Prometheus Metrics for On-prem Users
BuildBuddy exposes Prometheus metrics that allow monitoring the four golden signals: latency, traffic, errors, and saturation.
Prometheus metrics are exposed under the path metrics/
on port 9090
by default.
To view these metrics in a live-updating dashboard, we recommend using a tool like Grafana.
Invocation build event metrics
All invocation metrics are recorded at the end of each invocation.
buildbuddy_invocation_count
(Counter)
The total number of invocations whose logs were uploaded to BuildBuddy.
Labels
- invocation_status: Invocation status:
success
,failure
,disconnected
, orunknown
. - bazel_exit_code: Exit code of a completed bazel command
- bazel_command: Command provided to the Bazel daemon:
run
,test
,build
,coverage
,mobile-install
, ...
Examples
# Number of invocations per second by invocation status
sum by (invocation_status) (rate(buildbuddy_invocation_count[5m]))
# Invocation success rate
sum(rate(buildbuddy_invocation_count{invocation_status="success"}[5m]))
/
sum(rate(buildbuddy_invocation_count[5m]))
buildbuddy_invocation_duration_usec
(Histogram)
The total duration of each invocation, in microseconds.
Labels
- invocation_status: Invocation status:
success
,failure
,disconnected
, orunknown
. - bazel_command: Command provided to the Bazel daemon:
run
,test
,build
,coverage
,mobile-install
, ...
Examples
# Median invocation duration in the past 5 minutes
histogram_quantile(
0.5,
sum(rate(buildbuddy_invocation_duration_usec_bucket[5m])) by (le)
)
buildbuddy_invocation_open_streams
(Gauge)
Number of build event streams currently being handled by the server.
buildbuddy_invocation_build_event_count
(Counter)
Number of build events uploaded to BuildBuddy.
Labels
- status: Status code as defined by grpc/codes.
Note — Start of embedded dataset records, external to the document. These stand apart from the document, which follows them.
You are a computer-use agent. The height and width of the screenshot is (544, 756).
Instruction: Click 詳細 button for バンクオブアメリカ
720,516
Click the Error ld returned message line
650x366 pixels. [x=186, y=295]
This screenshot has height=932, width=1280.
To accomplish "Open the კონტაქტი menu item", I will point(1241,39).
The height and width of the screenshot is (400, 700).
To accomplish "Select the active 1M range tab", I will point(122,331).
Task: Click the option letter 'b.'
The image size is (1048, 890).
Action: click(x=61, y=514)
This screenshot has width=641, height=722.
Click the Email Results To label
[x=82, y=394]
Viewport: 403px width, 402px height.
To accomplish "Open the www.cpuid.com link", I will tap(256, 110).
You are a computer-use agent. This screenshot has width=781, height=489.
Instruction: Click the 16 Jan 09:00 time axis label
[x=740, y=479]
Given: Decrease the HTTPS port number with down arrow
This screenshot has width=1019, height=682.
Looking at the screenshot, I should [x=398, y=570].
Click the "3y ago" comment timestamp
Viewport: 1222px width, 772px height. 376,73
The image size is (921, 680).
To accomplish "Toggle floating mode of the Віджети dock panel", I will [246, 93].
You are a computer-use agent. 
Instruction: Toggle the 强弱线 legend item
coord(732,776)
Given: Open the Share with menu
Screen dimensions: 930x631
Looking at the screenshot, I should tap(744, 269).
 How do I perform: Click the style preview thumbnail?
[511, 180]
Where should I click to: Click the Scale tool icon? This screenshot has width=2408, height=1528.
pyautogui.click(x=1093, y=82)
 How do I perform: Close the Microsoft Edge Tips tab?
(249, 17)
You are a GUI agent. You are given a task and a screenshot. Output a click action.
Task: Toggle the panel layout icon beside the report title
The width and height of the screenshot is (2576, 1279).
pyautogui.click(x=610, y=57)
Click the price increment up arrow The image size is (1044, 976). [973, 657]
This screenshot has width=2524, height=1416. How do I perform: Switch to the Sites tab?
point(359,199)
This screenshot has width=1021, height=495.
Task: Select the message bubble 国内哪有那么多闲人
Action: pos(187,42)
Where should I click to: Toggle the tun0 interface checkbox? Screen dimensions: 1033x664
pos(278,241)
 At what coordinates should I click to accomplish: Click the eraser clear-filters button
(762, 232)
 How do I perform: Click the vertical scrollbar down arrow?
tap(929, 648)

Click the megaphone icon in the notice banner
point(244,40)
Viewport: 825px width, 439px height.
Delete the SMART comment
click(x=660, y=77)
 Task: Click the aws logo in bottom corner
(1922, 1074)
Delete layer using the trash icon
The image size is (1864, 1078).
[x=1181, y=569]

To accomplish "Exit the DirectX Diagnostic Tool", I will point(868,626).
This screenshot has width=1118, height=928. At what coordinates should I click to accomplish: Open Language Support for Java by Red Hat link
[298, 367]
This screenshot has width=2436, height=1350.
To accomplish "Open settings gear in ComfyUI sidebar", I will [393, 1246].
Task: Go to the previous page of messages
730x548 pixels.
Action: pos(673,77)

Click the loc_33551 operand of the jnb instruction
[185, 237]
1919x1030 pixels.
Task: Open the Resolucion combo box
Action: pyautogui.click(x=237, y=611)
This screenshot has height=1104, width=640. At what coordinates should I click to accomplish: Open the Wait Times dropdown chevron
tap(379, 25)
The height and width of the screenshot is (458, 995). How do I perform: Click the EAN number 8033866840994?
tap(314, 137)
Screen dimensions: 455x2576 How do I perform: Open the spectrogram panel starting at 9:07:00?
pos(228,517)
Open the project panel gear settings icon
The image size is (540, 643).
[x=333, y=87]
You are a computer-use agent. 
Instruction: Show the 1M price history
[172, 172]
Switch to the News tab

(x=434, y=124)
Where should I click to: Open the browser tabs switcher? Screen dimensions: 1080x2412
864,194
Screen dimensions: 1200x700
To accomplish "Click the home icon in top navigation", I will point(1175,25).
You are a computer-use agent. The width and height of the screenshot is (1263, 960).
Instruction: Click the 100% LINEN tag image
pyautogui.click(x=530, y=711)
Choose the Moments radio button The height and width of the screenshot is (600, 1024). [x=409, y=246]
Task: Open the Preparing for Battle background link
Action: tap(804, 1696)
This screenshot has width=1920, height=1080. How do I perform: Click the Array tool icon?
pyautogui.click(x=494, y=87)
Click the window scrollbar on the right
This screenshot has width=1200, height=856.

This is a numeric value; any non-zero code indicates an error.
Examples
# Build events uploaded per second
sum(rate(buildbuddy_invocation_build_event_count[5m]))
# Approximate error rate of build event upload handler
sum(rate(buildbuddy_invocation_build_event_count{status="0"}[5m]))
/
sum(rate(buildbuddy_invocation_build_event_count[5m]))
buildbuddy_invocation_stats_recorder_workers
(Gauge)
Number of invocation stats recorder workers currently running.
buildbuddy_invocation_stats_recorder_duration_usec
(Histogram)
How long it took to finalize an invocation's stats, in microseconds.
This includes the time required to wait for all BuildBuddy apps to flush their local metrics to Redis (if applicable) and then record the metrics to the DB.
buildbuddy_invocation_webhook_invocation_lookup_workers
(Gauge)
Number of webhook invocation lookup workers currently running.
buildbuddy_invocation_webhook_invocation_lookup_duration_usec
(Histogram)
How long it took to lookup an invocation before posting to the webhook, in microseconds.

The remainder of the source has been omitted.